■ Do this
Copy these rows without any change, from the line containing "Find the location of a particular element. This" up to and including the line containing "Image resolution: width=1559".

■ The data
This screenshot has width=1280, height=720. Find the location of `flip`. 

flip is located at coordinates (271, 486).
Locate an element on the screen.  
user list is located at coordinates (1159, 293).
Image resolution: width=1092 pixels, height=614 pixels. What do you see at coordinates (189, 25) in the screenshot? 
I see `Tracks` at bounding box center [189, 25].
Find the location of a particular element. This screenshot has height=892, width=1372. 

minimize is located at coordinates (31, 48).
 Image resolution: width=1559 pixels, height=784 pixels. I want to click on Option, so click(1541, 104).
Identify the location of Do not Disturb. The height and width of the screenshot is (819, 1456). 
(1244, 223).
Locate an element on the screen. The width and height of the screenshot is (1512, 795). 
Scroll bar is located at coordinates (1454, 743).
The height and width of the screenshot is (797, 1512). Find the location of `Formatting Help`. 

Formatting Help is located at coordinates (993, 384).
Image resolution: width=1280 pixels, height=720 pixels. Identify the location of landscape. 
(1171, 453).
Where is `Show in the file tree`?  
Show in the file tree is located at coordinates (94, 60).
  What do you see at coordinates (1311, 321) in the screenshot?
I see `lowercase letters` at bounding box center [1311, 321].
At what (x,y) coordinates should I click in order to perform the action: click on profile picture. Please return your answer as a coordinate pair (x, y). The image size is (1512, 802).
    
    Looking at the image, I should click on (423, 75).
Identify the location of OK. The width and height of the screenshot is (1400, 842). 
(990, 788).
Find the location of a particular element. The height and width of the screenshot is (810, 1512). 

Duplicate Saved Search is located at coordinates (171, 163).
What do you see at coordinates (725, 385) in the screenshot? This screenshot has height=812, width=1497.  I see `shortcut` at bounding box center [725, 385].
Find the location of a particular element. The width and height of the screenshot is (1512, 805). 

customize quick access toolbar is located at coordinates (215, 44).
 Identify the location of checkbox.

■ Response below
Find the location of a particular element. This screenshot has height=892, width=1372. 

minimize is located at coordinates (31, 48).
 Image resolution: width=1559 pixels, height=784 pixels. I want to click on Option, so click(1541, 104).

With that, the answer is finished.